Okay I’m grateful for that but let tell you something, a broken leg may not be a “serious” injury to you but if it’s MY leg I’m taking that pretty freakin’ seriously. Oh yeah, I know that’s not a big deal in the grand scheme of things but if I’m going to be in some sort of cast for a while and on crutches for a few weeks and maybe I’m going to be able to forecast the weather by my leg for the rest of my life I take that seriously. From my point of view, the closer the proximity to me the more serious the injury.

But back to the point. Really, how tough can it be to drive a trolley? They’ve even got traffic lights down there so you know when to slow down and when to stop before you rear end the train of cars in front of you. How can you screw that up?

Technology has come up with the answer! Texting.

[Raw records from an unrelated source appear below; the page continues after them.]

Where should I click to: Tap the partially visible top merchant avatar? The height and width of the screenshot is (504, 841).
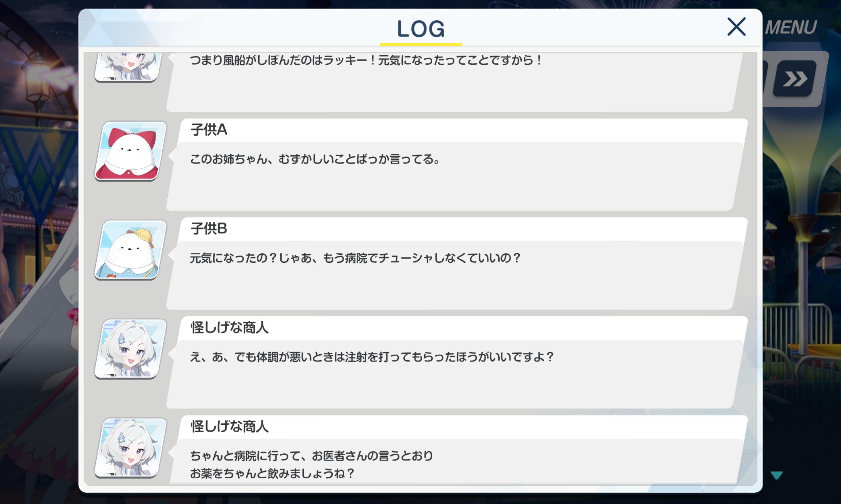(x=128, y=67)
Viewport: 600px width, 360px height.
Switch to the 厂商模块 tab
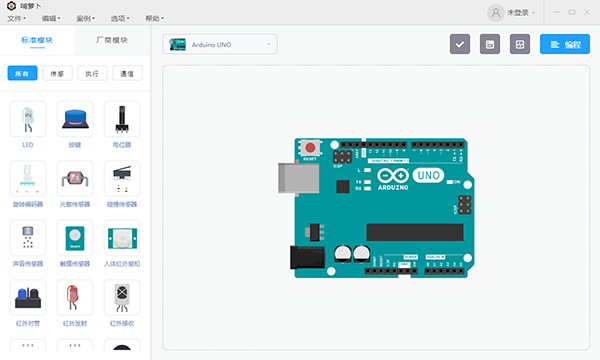pyautogui.click(x=112, y=40)
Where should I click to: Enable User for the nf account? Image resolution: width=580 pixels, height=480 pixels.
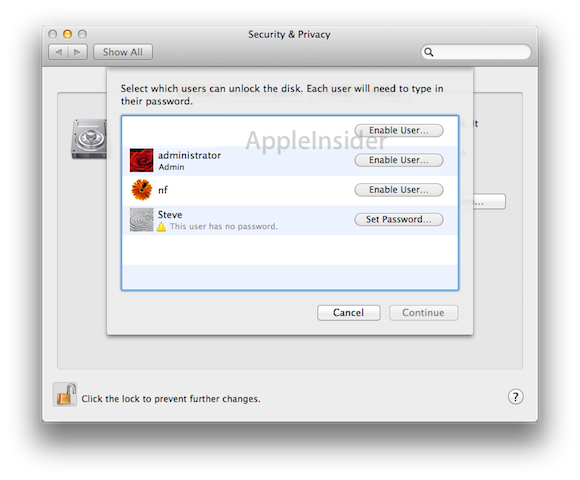coord(399,190)
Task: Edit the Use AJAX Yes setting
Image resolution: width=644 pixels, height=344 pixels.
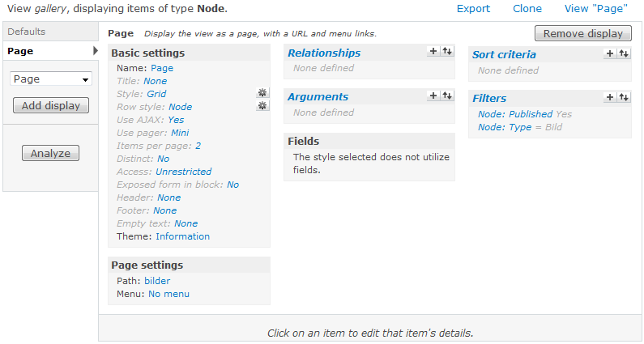Action: [176, 120]
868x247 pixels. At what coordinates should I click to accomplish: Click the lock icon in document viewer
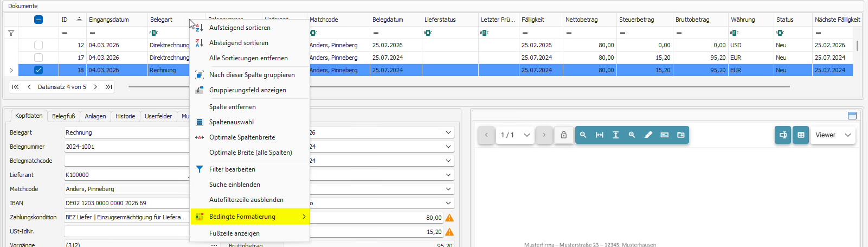(x=563, y=135)
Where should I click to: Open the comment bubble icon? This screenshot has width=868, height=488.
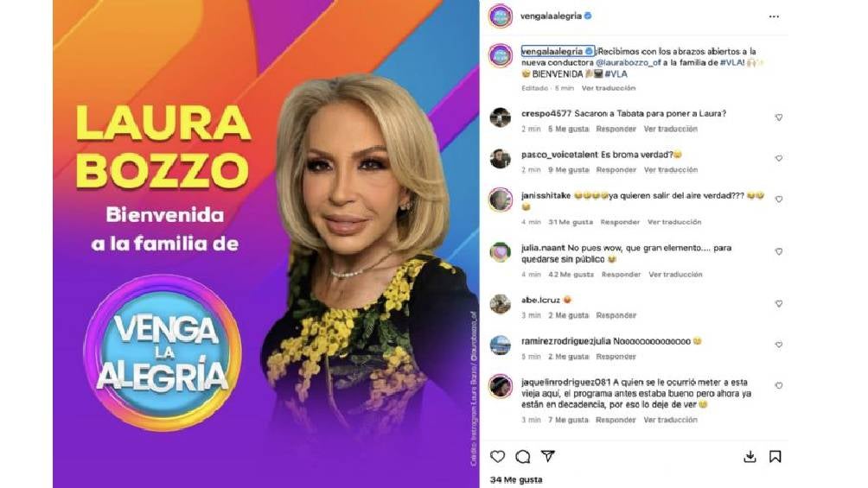click(522, 456)
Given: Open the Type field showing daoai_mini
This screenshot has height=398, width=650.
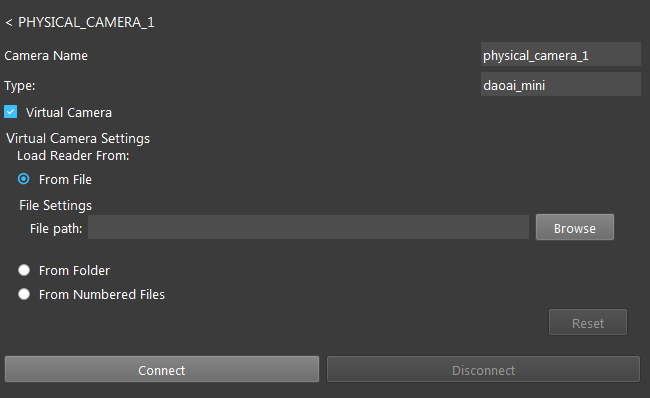Looking at the screenshot, I should tap(560, 85).
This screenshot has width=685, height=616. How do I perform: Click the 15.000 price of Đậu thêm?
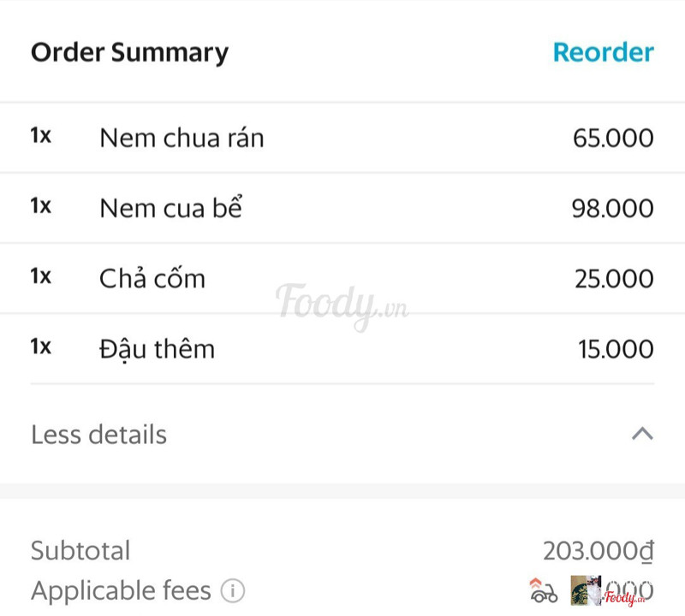pyautogui.click(x=616, y=349)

Yup, we’ve got a job that’s pretty easy here, although it carries a fair amount of responsibility with it, so what do we do? We act irresponsibly. We add the challenge of trying to type while operating a trolley in the dark. Oh sure we can all say the trolley operator is stuck on stupid for texting on the job but is he really that different from the rest of us?

We live in an age when multi-tasking is expected of almost everyone nearly the whole time we’re at work. We multi-task when we’re driving, why shouldn’t the T operator expect to be able to successfully multi-task while driving a trolley, underground (talk about limited access highways), on a track. Of course he thought he could do it.

Just like you thought you could handle that hot cup of Starbucks and converse on a cell phone, while you negotiated rush-hour traffic on Route 128 (it will never be I-95 to me) on the way to work.

And what, exactly, are we accomplishing by all this multi-tasking?

The trolley driver was sending a text-message to his girl friend. How much do you want to bet that conversation could have been delayed for a millennium or two without doing any harm to the human race? How many conversations that you’ve had while driving began with the phrase, “what’s going on?”, because neither you or the person on the other end of the phone had anything to say. You’re just talking because you can.

The “Sunday Globe Magazine” a few weeks ago had an interview with novelist Anne LeClair about her practice of having two silent days a month. Years ago Larry Hagman revealed he had a silent day a month, or once a week or some other such nonsense. Turns out that they wind up developing other ways of communicating on those days because sometimes you really do have to talk to other people. Sometimes there really is something to say.

But most of the time there isn’t anything or certainly not anything that can’t wait. So here’s my suggestion and you can credit me as a self-help guru when you pass it along to others. Ready? Shut the Hell up! Stop talking.

As a disc-jockey back in the Bill Drake era the mantra was, “when you have nothing to say, DON’T SAY IT.” Try that.